L’autorisation de la présente action correspond aux objets sous-jacents des recours collectifs : accès à la justice, économie des ressources judiciaires et modification des comportements. Les questions communes sont au cœur de cette procédure contentieuse et sont les mêmes pour tous les membres du groupe. Elles constituent le seul moyen de régler les revendications de manière juste et efficace. La demanderesse prétend qu’elle a répondu aux exigences en matière d’autorisation et que la présente action doit être autorisée.

Même si notre Cour avait encore des doutes quant à savoir si les critères d’autorisation sont satisfaits, comme la présente affaire porte sur la protection des droits des consommateurs, la Cour devrait se montrer prudente et autoriser l’action pour garantir l’accès à la justice aux consommateurs qui ne disposent d’aucun autre recours.

[17]  Comme je l’ai mentionné précédemment, les défenderesses ont affirmé que notre Cour n’avait pas la compétence requise pour instruire le recours collectif, comme l’exige la Loi sur les Cours fédérales, LRC, 1985, c F-7 (LCF).

CONSIGNE 1 — Extrayez du texte sur le recours collectif tout le passage allant de « [17]  Comme je » jusqu'à « 1985, c F-7 (LCF). », sans rien y modifier.
Le texte sur le recours collectif et les enregistrements proviennent de sources différentes.

DONNÉES À UTILISER —
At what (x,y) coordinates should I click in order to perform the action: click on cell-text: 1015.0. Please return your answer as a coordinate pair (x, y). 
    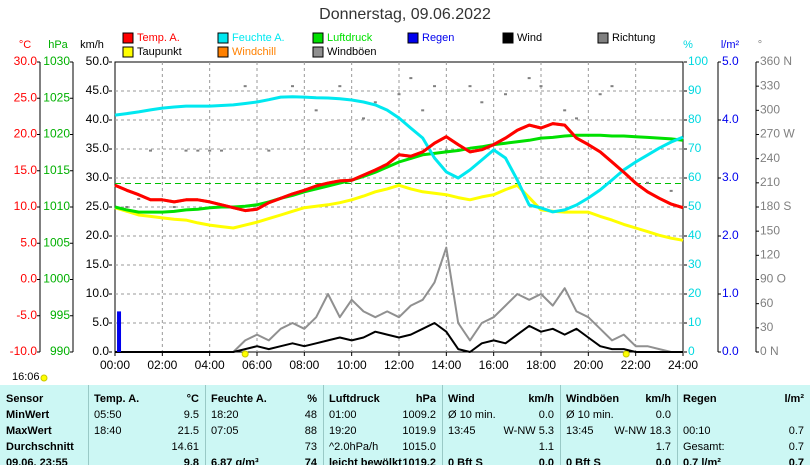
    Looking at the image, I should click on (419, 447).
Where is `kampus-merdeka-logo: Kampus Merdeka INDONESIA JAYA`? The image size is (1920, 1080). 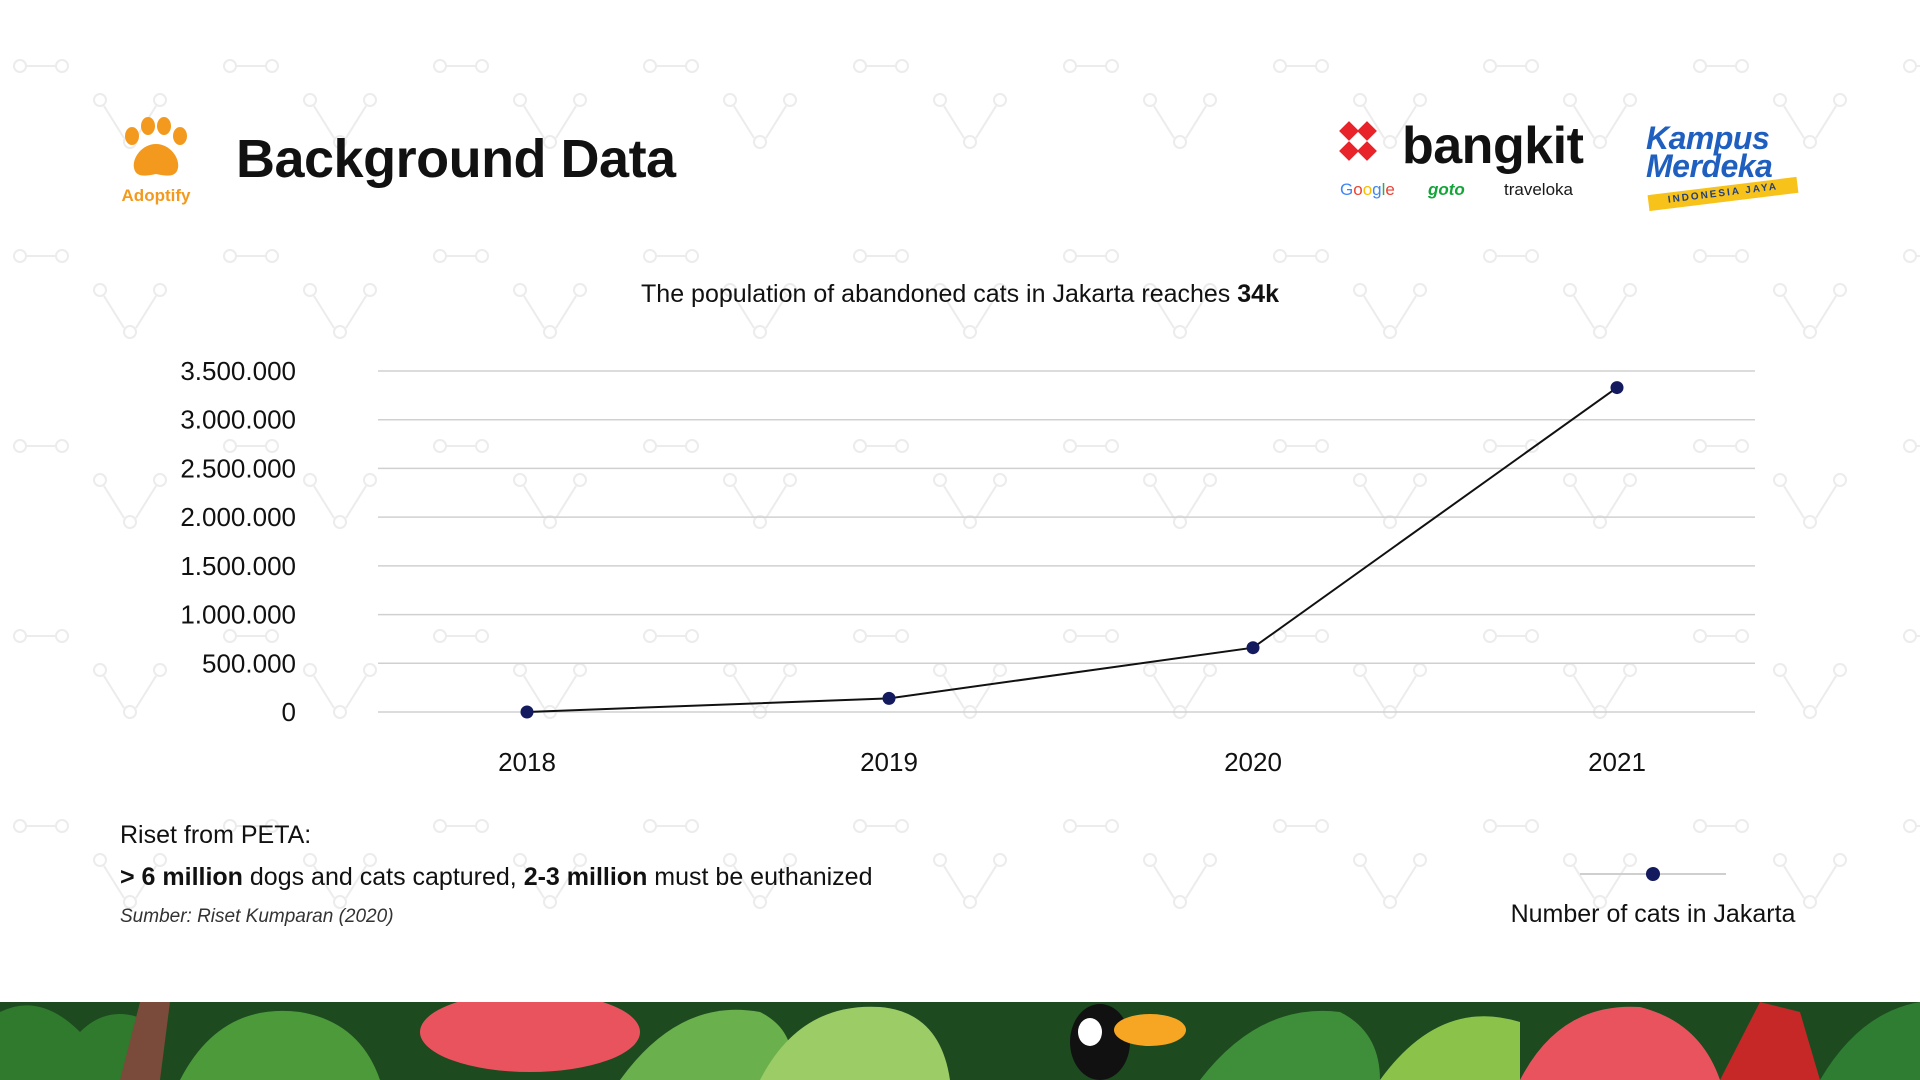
==
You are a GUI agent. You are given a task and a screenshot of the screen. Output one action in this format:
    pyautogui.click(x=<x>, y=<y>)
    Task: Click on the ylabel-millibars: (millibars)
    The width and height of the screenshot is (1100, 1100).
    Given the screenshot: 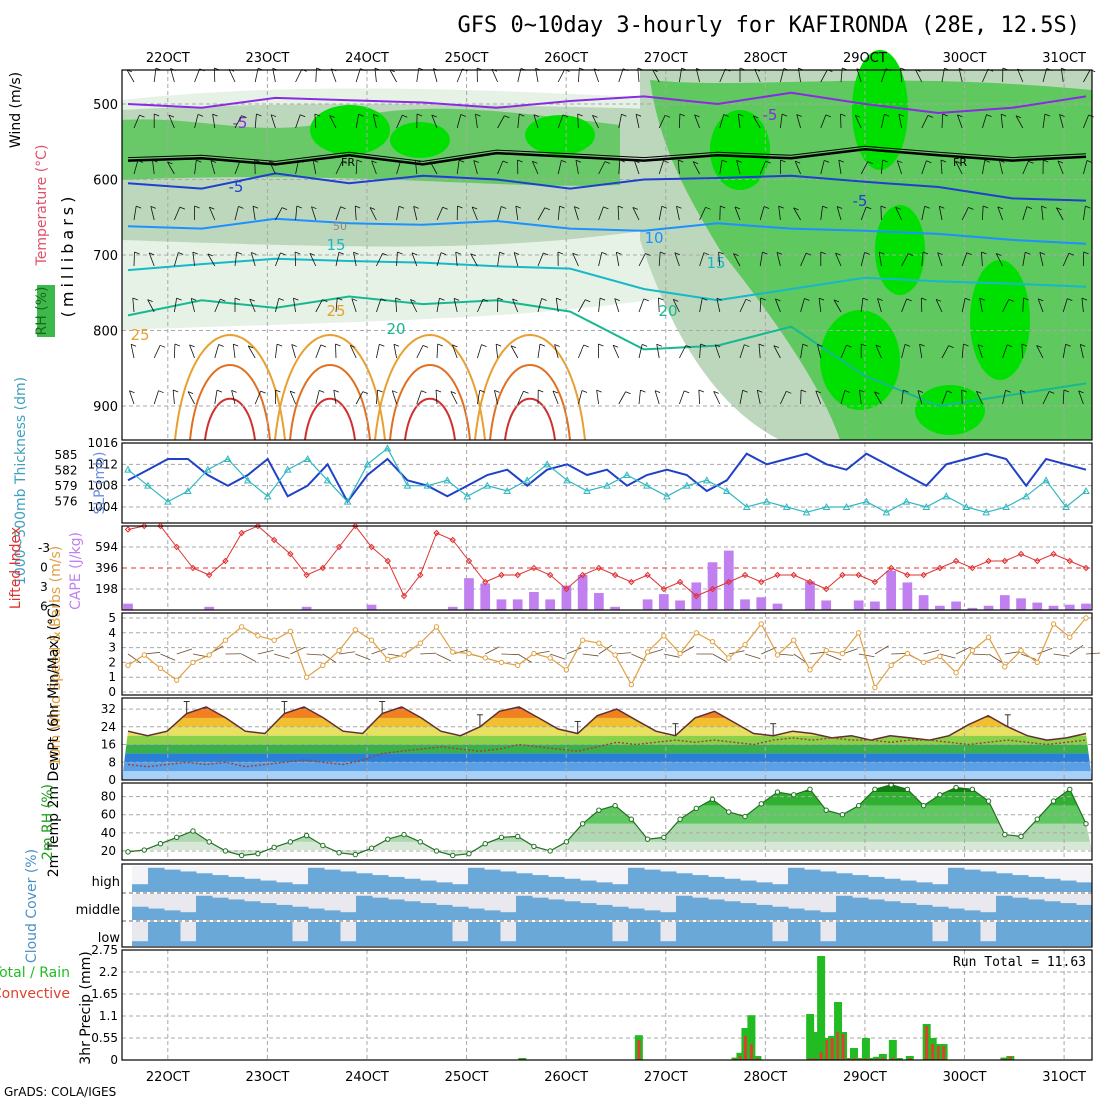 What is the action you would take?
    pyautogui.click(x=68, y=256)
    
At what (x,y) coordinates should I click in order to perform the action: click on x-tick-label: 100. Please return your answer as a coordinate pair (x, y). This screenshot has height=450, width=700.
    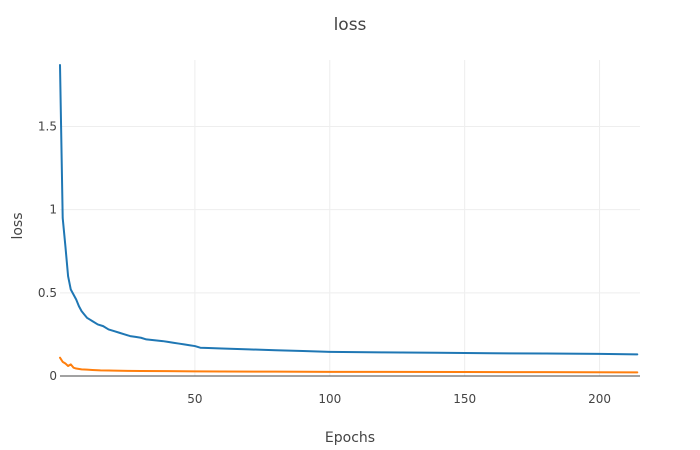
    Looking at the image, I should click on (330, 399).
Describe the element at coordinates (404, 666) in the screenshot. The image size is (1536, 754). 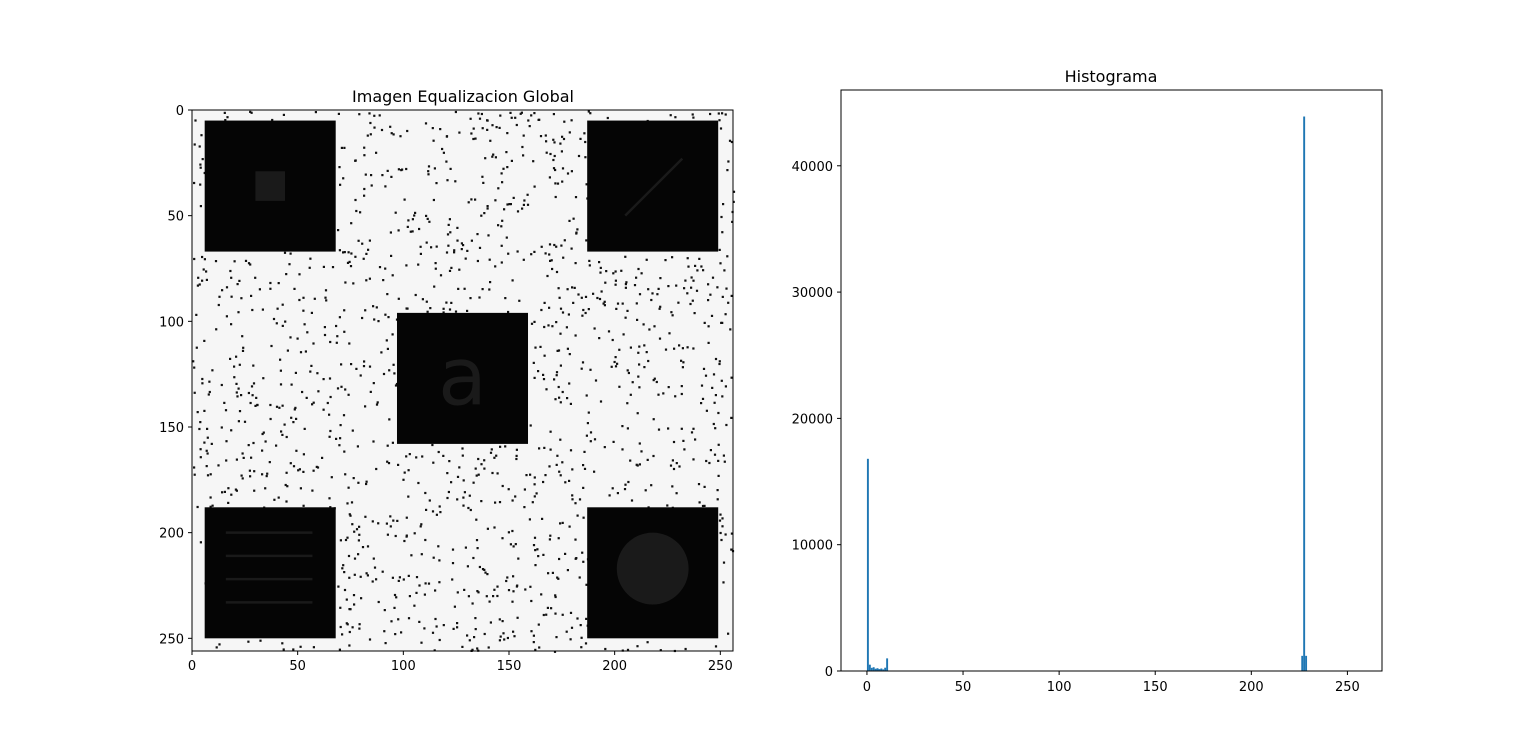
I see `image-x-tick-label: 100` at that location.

CONSIGNE 2 — Mettez en liste numérotée les lignes des enregistrements, de celle qui contient « on cell-text: 1015.0. » jusqu'à celle qui contient « is (1920, 1080). », bornes comprises. Omettez les lignes vides et les images.

RÉPONSE ATTENDUE 1 —
[17]  Comme je l’ai mentionné précédemment, les défenderesses ont affirmé que notre Cour n’avait pas la compétence requise pour instruire le recours collectif, comme l’exige la Loi sur les Cours fédérales, LRC, 1985, c F-7 (LCF).

RÉPONSE ATTENDUE 2 —
1. At what (x,y) coordinates should I click in order to perform the action: click on cell-text: 1015.0. Please return your answer as a coordinate pair (x, y). 
2.     Looking at the image, I should click on (419, 447).
3. Where is `kampus-merdeka-logo: Kampus Merdeka INDONESIA JAYA`? The image size is (1920, 1080). 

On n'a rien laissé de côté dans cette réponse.